Dans un entretien au Figaro paru ce vendredi, la garde des sceaux, Nicole Belloubet, a fait part de son souhait, d'engager une réforme de la procédure pénale afin, notamment, de désengorger les tribunaux. Pour mener à bien cette mission, elle explique vouloir mettre en place une simplification de la procédure pénale. En effet, un certain nombre de contraventions et de délits, comme l'usage de stupéfiant, pourrait faire l'objet de forfaitisation. Dans le même temps, l'objectif de construction de 15.000 places de prison supplémentaires, promis par Emmanuel Macron, reste maintenu. Avec les efforts budgétaires demandés à tous les ministères, à hauteur de 160 millions pour celui de la justice, cette réforme de la procédure pénale n'est-elle pas un effet d'annonce? Pour Benjamin Blanchet, membre de l'Union syndicale des magistrats, l'idée de forfaitisation est une piste à explorer même si elle n'était pas primordiale.

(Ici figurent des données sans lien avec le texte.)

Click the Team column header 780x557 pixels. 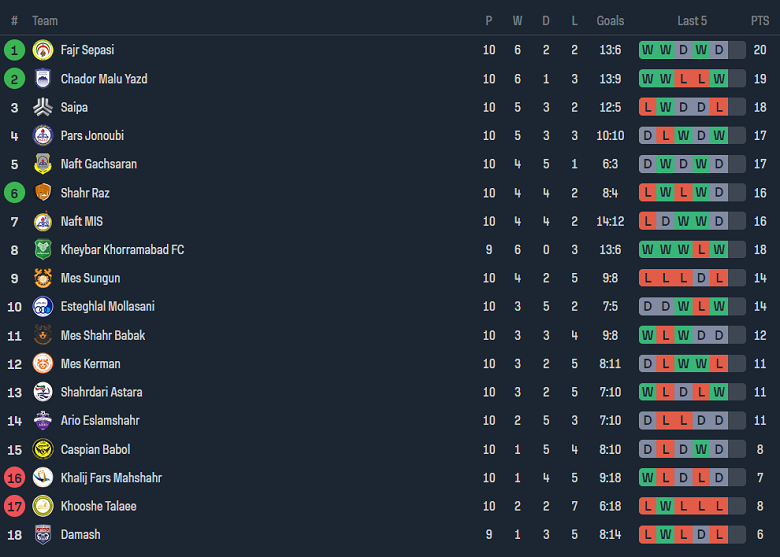pos(45,21)
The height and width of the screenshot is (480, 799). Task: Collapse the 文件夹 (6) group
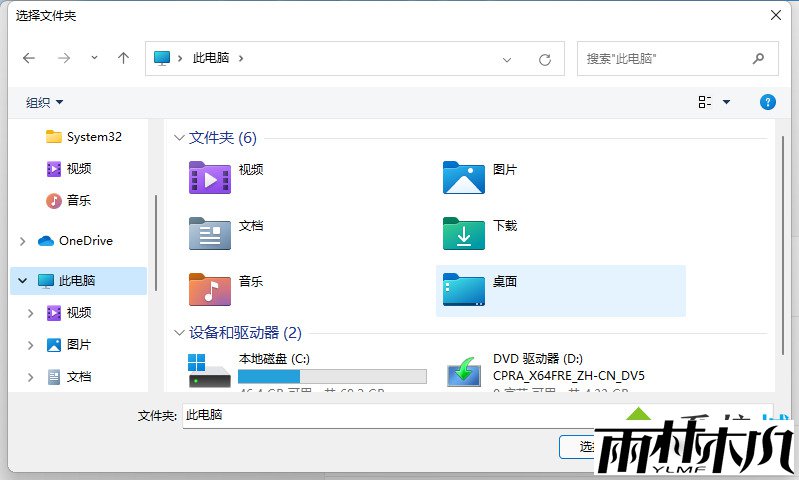180,138
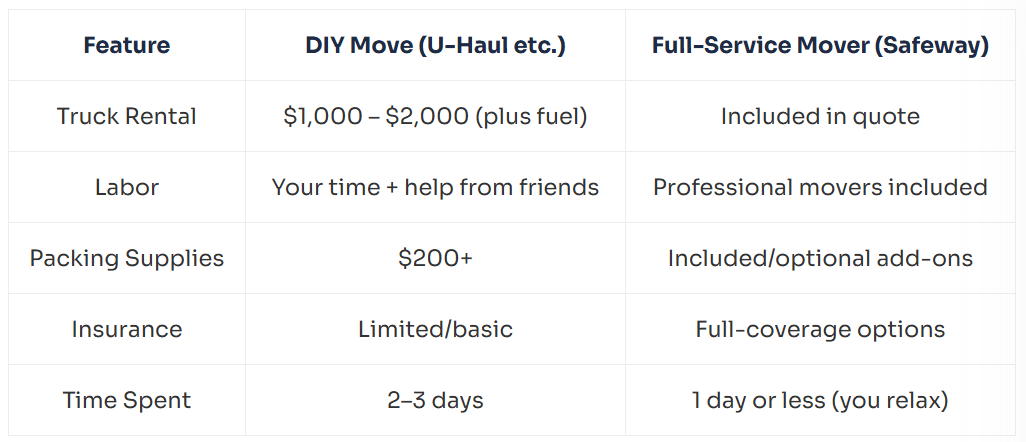1026x442 pixels.
Task: Select the 'Limited/basic' cell
Action: (435, 329)
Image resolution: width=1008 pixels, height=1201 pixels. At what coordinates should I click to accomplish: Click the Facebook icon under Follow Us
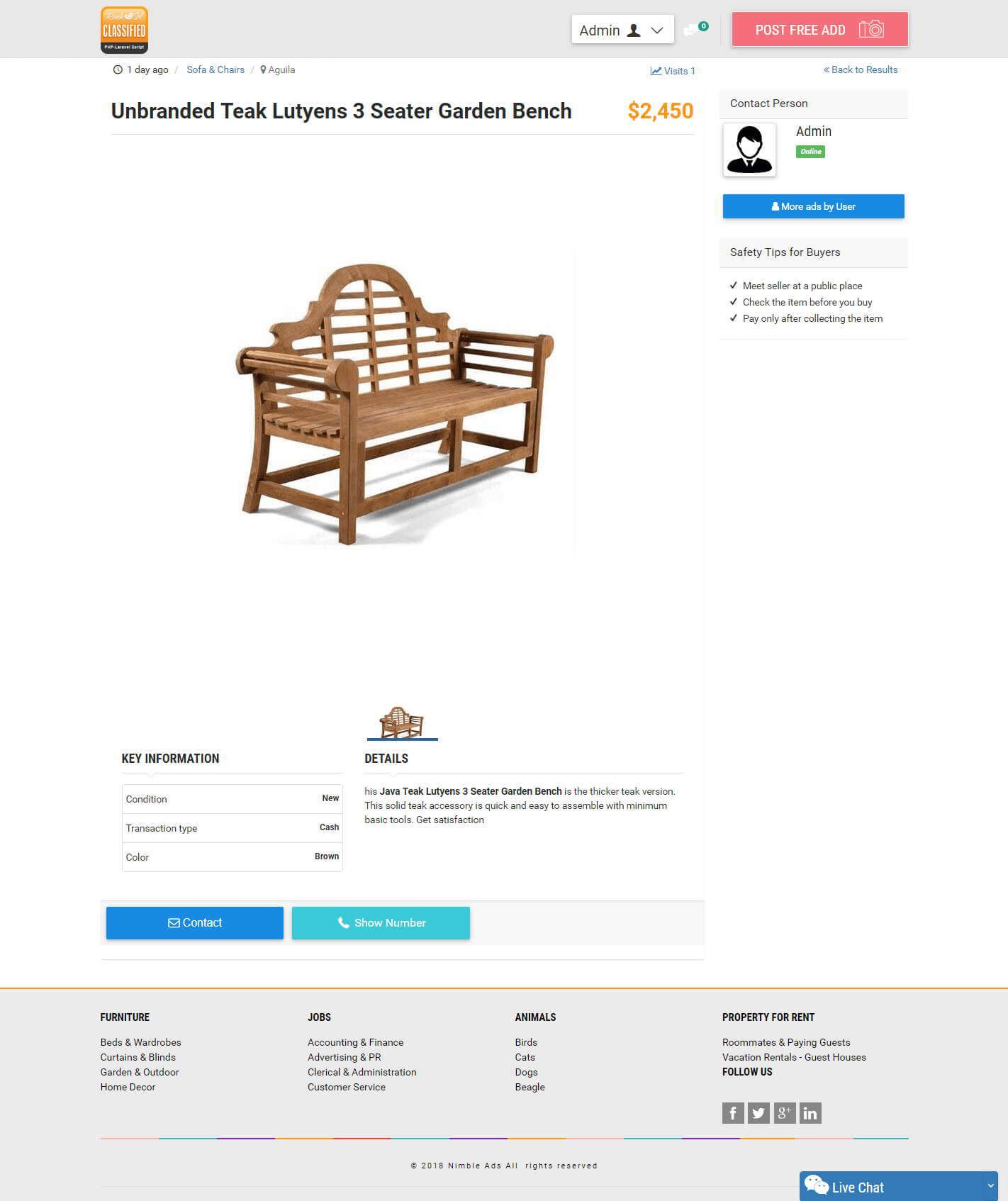(x=733, y=1113)
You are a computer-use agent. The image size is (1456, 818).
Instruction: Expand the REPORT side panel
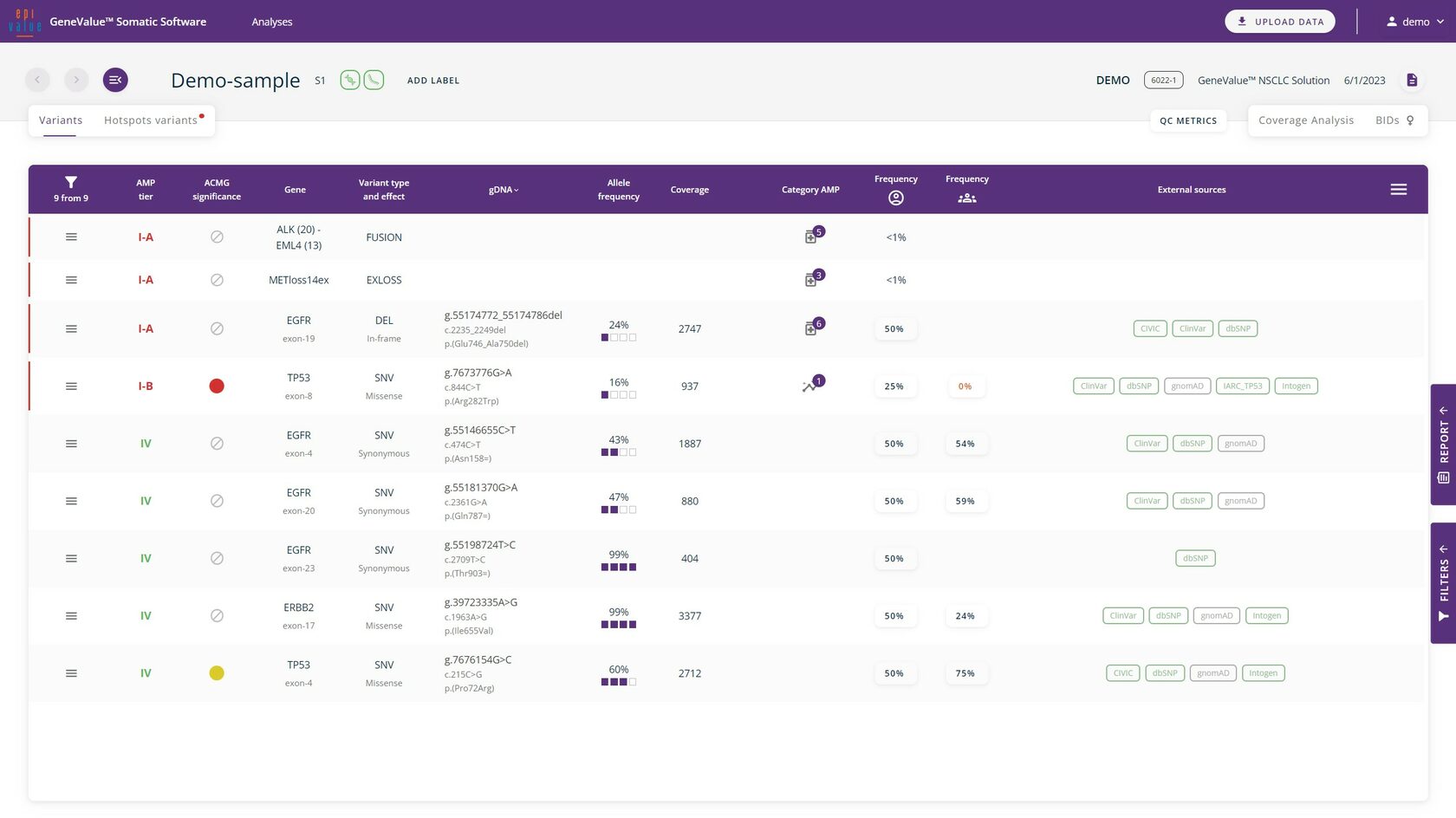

«Ce n'était pas une demande fondamentale réitérée par les magistrats mais c'est une piste qui nous permettrait encore une fois de traiter de la meilleure des façons les contentieux de masse qui sont extrêmement chronophages. Les magistrats sont accablés de travail et lorsque ces dossiers-là les empêchent de se consacrer à d'autres qui sont plus importants et qui nécessitent un suivi particulier, cela devient une vraie difficulté.»

Selon Katia Dubreuil, secrétaire national du Syndicat de la magistrature, la forfaitisation n'est pas la bonne réponse. D'une part, car elle est profondément injuste. Et d'autre part, certains délits, comme l'usage de stupéfiant, nécessitent des réponses individualisées.

«Sur ce point, nous sommes très réservés parce que cela veut dire qu'il y a une individualisation des réponses pénales qui est impossible, puisque tout le monde paierait le même montant d'amende. De plus, il y a un certain nombre d'infractions pour lesquelles il semblerait que cela soit envisagé, notamment l'usage de stupéfiant […] Cela ne me semble pas être une réponse adéquate car cela correspond à des problèmes de santé publique pour certaines personnes. Des problèmes pour leur santé, des dommages éventuellement collatéraux pour la société, mais qui ne peuvent absolument pas trouver leur résolution dans le fait de payer une amende.»

Par ailleurs, l'objectif de construire 15.000 places de prison supplémentaires semble pour Katia Dubreuil prouver, une fois de plus, que le gouvernement ne s'attaque pas à la racine du problème mais fait le choix du tout répressif:

«Ce qui nous est proposé, c'est un modèle dans lequel aucun acte ne doit rester impuni. On reste toujours dans une logique assez sécuritaire où l'on dit que l'on aura une réponse pour chaque acte posé sans aucun discernement par rapport aux réelles nécessités des réponses pénales, sans individualisation. Et la construction des places de prison va également dans le même sens. C'est à dire qu'on n'a toujours pas pris la mesure du fait que plus on construit des places de prison et plus on les remplit. Cela ne règle en rien la question de la surpopulation pénale.»

Avec les efforts budgétaires annoncés, ce projet de réforme de la procédure pénale peut s'apparenter à un effet d'annonce. Pour Benjamin Blanchet, une baisse budgétaire s'avérerait inquiétante pour le fonctionnement de la justice.

«Si le budget, comme cela semble malheureusement en prendre le chemin, ne connaît aucune augmentation dans les années qui viennent, ce sera la marque claire d'un gouvernement qui ne veut pas donner à la France la justice qu'elle mérite. La justice ne peut pas fonctionner sans moyens supplémentaires. Nous sommes d'ores et déjà confrontés à une situation qui est très difficile, si en plus nos crédits n'augmentent pas, voire même baissent. Cela ne pourra plus fonctionner.»